Country music, like blues and rock ’n’ roll, reached the frozen mining country of Hibbing, Minn., through powerful, faraway radio stations in the 1950s. Bob Dylan soaked it all in. Although he initially conformed to the folksinger image when he arrived in New York, he got around to pursuing other sources of inspiration as the passing years allowed.

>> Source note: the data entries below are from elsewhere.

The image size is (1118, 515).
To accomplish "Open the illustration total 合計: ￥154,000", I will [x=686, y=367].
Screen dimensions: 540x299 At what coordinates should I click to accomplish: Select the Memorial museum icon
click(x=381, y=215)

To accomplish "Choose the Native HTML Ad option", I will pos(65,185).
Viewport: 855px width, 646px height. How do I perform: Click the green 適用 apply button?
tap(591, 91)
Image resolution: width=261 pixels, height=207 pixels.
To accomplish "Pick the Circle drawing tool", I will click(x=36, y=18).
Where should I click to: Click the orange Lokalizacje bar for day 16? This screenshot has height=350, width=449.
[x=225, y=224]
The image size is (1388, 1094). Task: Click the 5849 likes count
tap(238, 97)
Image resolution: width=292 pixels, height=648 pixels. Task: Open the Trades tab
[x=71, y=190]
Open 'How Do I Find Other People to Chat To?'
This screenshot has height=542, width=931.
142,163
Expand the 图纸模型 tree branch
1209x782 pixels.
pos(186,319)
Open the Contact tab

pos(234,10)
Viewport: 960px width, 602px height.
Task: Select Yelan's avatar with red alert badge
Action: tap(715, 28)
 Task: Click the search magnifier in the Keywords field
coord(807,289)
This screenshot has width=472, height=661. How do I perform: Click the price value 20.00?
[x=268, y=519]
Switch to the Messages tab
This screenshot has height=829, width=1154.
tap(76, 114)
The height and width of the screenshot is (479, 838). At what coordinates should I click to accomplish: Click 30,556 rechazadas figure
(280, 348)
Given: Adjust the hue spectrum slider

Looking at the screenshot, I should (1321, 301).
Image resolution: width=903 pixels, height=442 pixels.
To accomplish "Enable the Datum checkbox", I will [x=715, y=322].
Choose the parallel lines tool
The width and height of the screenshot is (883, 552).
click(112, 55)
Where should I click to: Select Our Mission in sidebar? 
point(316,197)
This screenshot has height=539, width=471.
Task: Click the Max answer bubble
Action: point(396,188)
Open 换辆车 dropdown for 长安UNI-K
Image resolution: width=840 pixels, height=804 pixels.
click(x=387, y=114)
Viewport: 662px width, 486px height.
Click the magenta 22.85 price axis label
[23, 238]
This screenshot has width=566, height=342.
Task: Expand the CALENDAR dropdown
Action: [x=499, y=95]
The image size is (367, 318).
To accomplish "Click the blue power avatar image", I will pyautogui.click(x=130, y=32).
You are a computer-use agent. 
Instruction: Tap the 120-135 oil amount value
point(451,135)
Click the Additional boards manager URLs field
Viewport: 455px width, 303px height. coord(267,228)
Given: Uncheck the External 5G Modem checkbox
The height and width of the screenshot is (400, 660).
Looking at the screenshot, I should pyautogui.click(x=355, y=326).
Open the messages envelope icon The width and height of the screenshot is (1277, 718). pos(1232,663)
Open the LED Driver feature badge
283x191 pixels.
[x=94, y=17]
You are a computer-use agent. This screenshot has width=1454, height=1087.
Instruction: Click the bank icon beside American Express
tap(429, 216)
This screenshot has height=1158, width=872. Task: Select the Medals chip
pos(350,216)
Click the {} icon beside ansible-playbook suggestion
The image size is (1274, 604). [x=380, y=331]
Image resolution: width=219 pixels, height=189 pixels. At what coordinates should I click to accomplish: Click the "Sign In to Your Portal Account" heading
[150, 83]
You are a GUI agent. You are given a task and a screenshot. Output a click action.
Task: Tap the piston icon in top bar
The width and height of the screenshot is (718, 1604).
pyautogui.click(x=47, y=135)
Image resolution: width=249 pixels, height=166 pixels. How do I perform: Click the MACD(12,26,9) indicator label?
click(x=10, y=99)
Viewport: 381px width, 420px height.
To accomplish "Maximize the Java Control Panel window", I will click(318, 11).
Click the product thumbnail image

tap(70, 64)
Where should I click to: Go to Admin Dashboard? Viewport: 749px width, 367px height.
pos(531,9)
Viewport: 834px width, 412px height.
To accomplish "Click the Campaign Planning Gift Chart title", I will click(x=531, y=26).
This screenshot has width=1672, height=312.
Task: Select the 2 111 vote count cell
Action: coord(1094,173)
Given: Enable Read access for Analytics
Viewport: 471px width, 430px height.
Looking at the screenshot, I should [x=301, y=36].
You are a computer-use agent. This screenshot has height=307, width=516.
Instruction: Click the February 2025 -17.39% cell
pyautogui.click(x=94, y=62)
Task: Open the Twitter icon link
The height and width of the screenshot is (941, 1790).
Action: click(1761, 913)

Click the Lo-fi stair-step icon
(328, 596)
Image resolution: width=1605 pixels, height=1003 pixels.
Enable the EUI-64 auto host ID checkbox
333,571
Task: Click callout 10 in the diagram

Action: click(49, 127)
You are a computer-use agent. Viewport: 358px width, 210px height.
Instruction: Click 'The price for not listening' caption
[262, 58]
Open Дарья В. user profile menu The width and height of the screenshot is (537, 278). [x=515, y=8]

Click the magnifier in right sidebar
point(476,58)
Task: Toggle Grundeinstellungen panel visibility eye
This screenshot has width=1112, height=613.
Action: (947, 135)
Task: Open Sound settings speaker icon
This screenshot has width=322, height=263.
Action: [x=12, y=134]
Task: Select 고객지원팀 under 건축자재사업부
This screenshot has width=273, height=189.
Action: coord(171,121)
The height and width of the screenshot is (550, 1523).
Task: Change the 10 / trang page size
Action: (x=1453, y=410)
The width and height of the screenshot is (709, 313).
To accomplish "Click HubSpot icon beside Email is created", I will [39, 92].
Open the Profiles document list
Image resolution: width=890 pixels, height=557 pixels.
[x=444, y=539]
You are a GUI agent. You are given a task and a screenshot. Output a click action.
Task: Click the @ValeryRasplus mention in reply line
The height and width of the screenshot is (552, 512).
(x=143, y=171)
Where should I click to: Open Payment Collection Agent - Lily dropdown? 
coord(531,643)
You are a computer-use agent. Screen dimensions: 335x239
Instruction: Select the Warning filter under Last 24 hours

By the fall of 1967, Dylan, in hiding from the unwanted “voice of his generation” expectations, materialized in Nashville with a batch of mysterious songs that became John Wesley Harding. The outtakes from that session are included on disc one of the latest in the Dylan “Bootleg” series. They don’t drastically differ from the familiar versions except with a word here or a tempo shift there. The renditions released in 1967 achieved something like perfection. The second half of disc one is comprised of outtakes from Dylan’s first overtly country album, Nashville Skyline (1969). Working in tandem with a crew of studio aces, we can hear Dylan working out the nuances of presentation on “I Threw It All Away” and “Lay, Lady, Lay.”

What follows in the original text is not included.